The Challenge of Modern Media
In the main, Rid contends the media indefensibly exaggerated its impact. Journalistic standards collapsed as reporters failed to scrutinize questionable evidence, published unverified conclusions, circulated unsubstantiated accusations, and adopted an overtly partisan tone. Misinformation had succeeded in inverting reality — what was balanced was derided as biased and what was suspect was declared plausible.
Rid’s conclusions are twofold — neither comforting.
A Weaponized Internet
First, misinformation succeeds because its melding of fact and fiction prompts not contemplation but consternation. Misinformation is essentially anti-information — a weapon bearing facts but concealing an emotionally inflammatory payload.

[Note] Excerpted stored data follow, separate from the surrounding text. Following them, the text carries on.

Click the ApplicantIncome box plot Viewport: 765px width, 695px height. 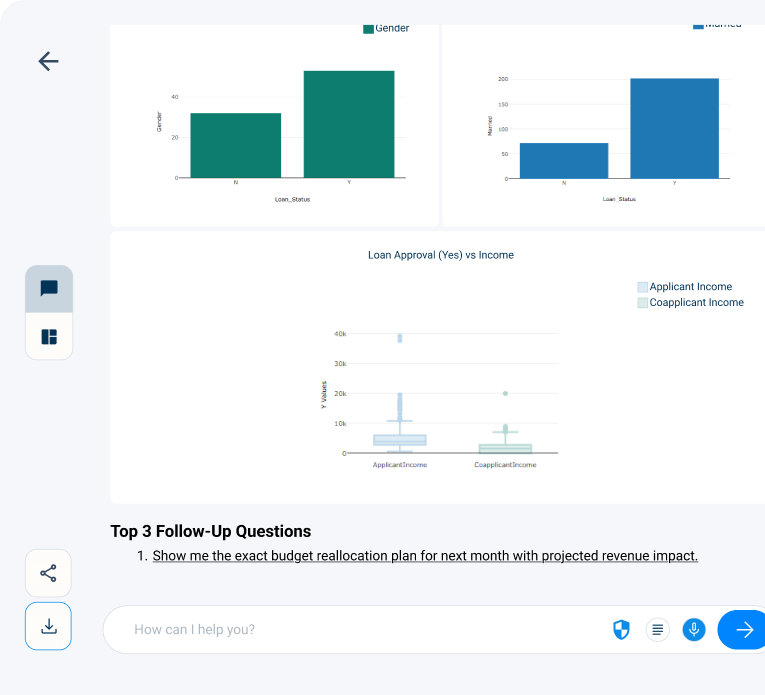pos(400,440)
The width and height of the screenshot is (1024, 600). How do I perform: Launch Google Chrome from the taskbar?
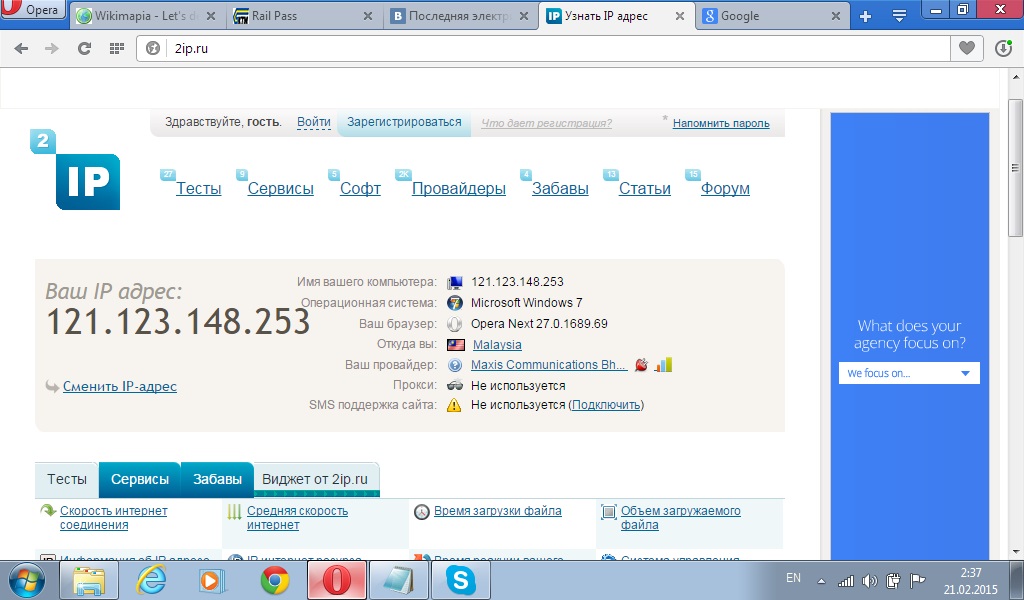coord(275,579)
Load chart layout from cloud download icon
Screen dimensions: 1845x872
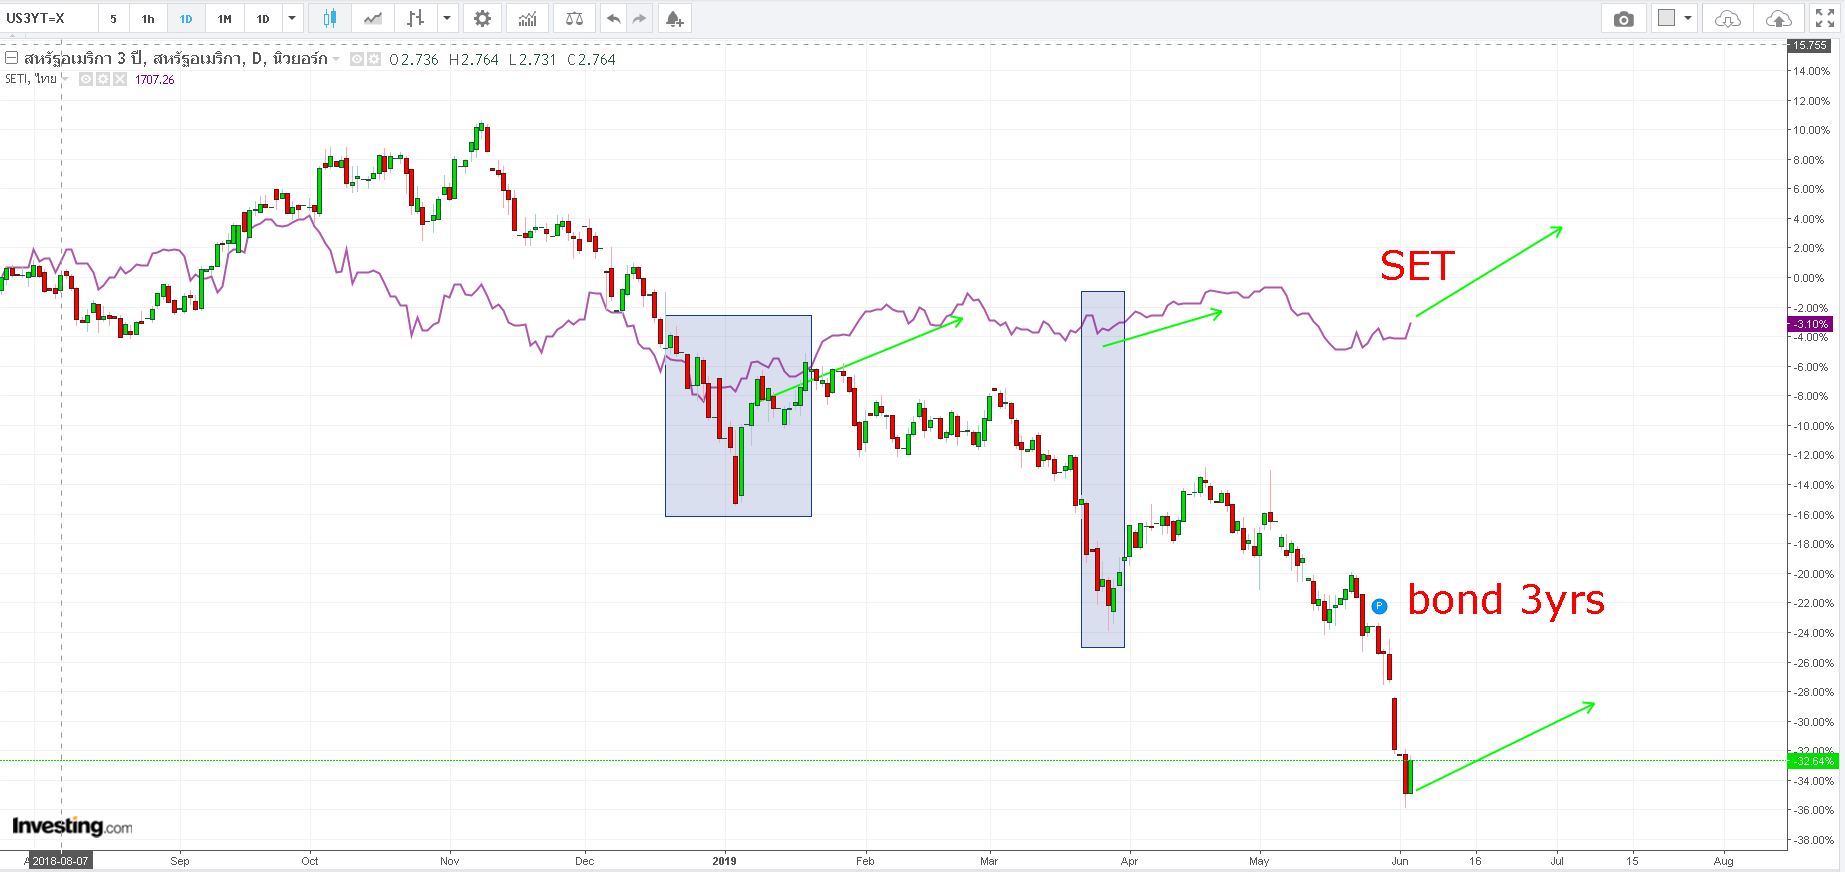pyautogui.click(x=1728, y=19)
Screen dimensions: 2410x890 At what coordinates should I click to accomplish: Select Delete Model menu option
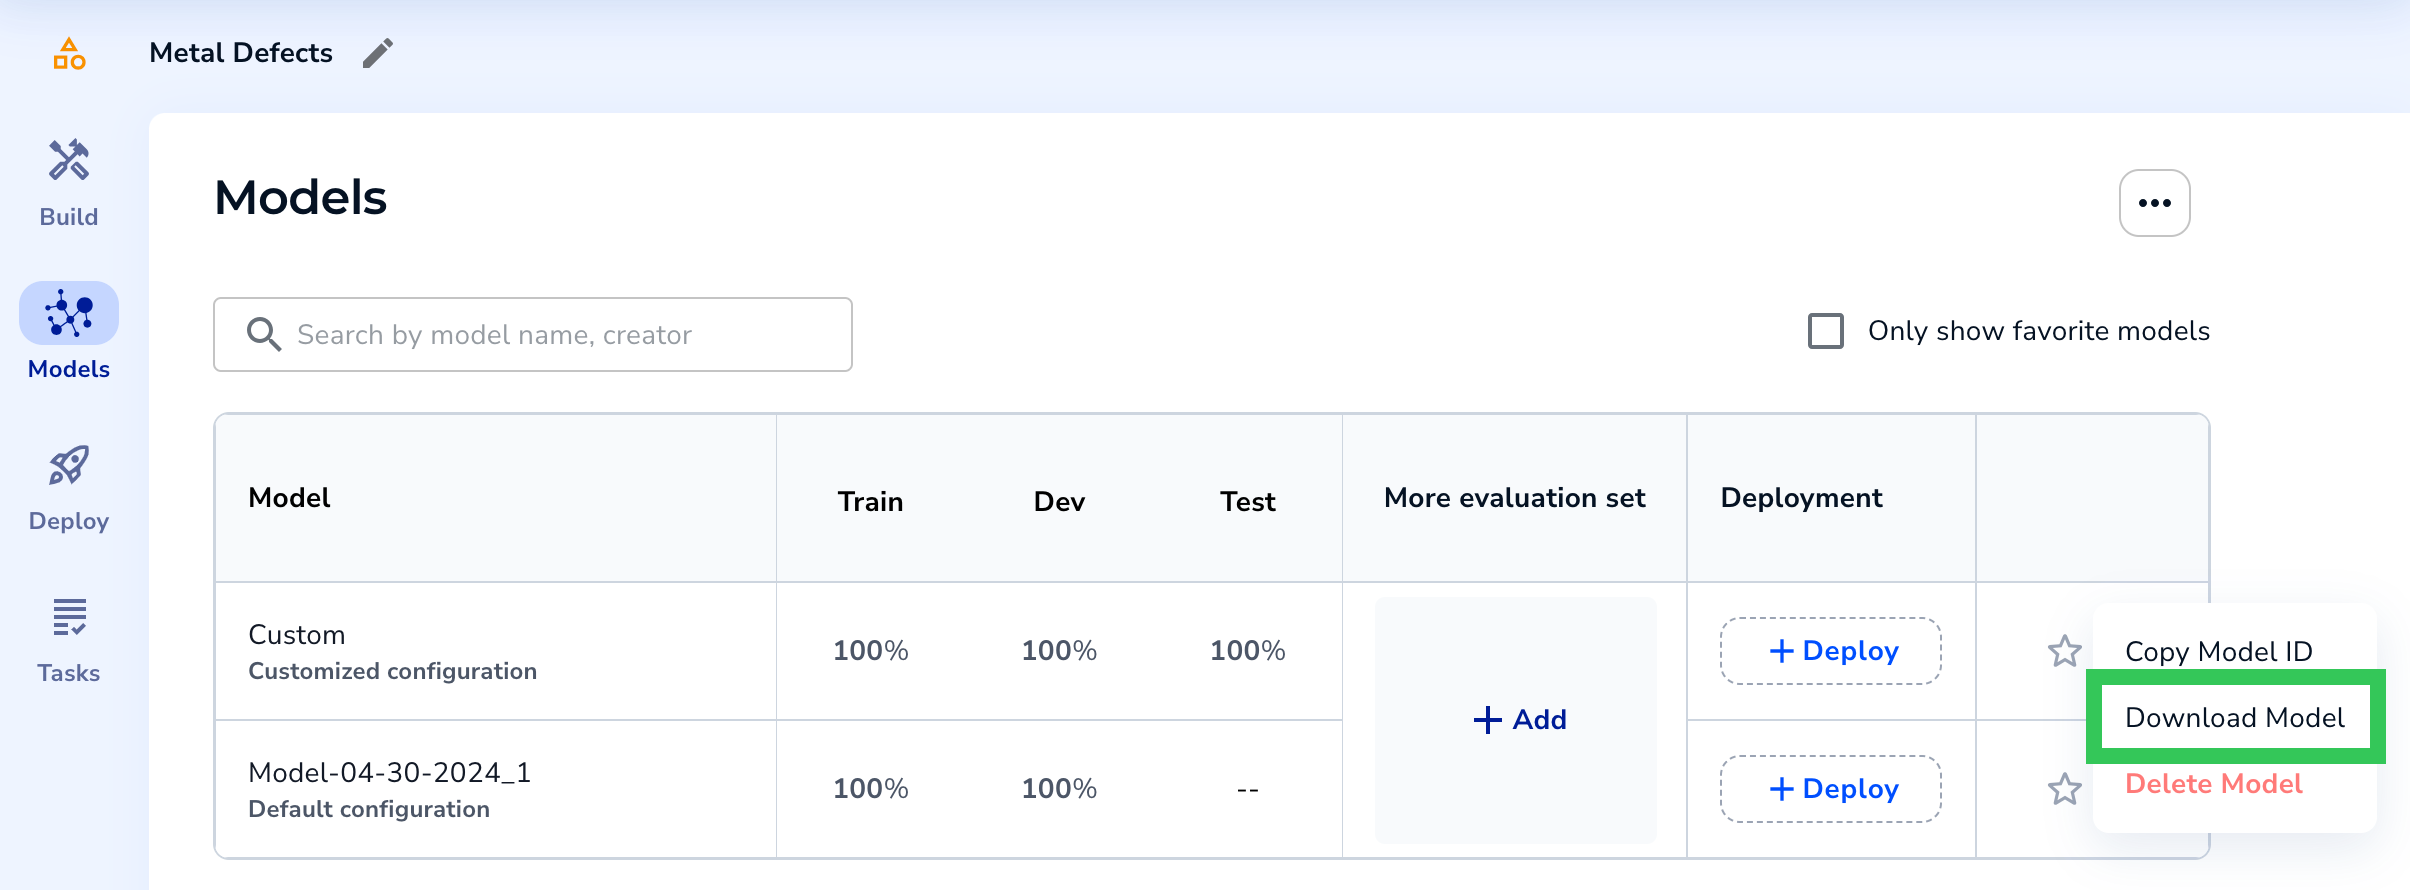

Second, the Internet accelerates, augments, and amplifies misinformation. Deposited in the obscure corners of cyberspace, seemingly dormant misinformation is instantly animated when it’s discovered. Whether the mark ratifies or refutes it, misinformation’s very acknowledgment unknowingly legitimizes it and initiates its dissemination.
Inexorably, journalists will elevate its visibility, analysts will debate its validity, pundits will argue over its significance, and everyone will share it on social media.
While Cold War forgeries could be exposed, the Internet endlessly recycles misinformation from objective to subjective and back again.
Moreover, the antagonist will then feed the media scrum another fabrication, one designed to exacerbate the original confusion by “validating” one side’s interpretation. The result is a proliferation of heated emotional fissures across the body politic and the inability to separate fact from fiction.
Traditionally, active measures are the product of a bureaucracy staffed by professionals and amply resourced, but, as with many enterprises, misinformation is being privatized and decentralized.
Rid underscores this point by recounting how a mysterious cadre of hackers — the Shadow Brokers — penetrated the National Security Agency in 2016 and stole the country’s arsenal of cutting-edge cyber tools.
The intrusion constituted a monumental security breach and jeopardized signals intelligence operations around the world. The cadre soon overwhelmed IT systems around the world. Ukraine’s national infrastructure, Britain’s health system, a Danish shipping giant, and an American multinational food distributor were among the theft’s many collateral victims.
And no one has figured out who the Shadow Brokers were.
Episodes such as this feed theorists’ speculation that in the future America will suffer a “cyber Pearl Harbor” or a “cyber 9/11” Plausible fears but, at a minimum, decision-makers could take comfort knowing that in each of these precedents, the identity of the aggressor was immediately obvious and the fate visited upon the Japanese and the Taliban (at least at the outset) would deter any imitators.
However, the potential combination of cyber-weapons promising anonymity and anti-information introduces the prospect of manufactured security crises.
The greater threat is a “cyber Ems Dispatch” or a “cyber Gulf of Tonkin” whereby a third party anonymously introduces misinformation to purposely instigate or aggravate existing tensions in a volatile region (e.g. Western Pacific, Eastern Europe, Persian Gulf). The active measure will sabotage decision-makers’ ability to objectively assess the situation and enrage their respective publics. The result is an armed conflict arising from circumstances falsified by a third party — a catalytic war.
Like American national security after a cyber-catastrophe, international security would never be the same after a misinformation-instigated catalytic war.
Prussian theorist Carl von Clausewitz’s simple but enduring maxim asserts war is nothing but a duel on a larger scale. If the Prussian theorist were alive today, he might concede the duelists may not know the truth behind their post-haste rush to the dueling grounds.
R. Jordan Prescott is a private contractor working in defense and national security since 2002. He has been published in RealClearDefense, The National Interest, Small Wars Journal, and Modern War Institute.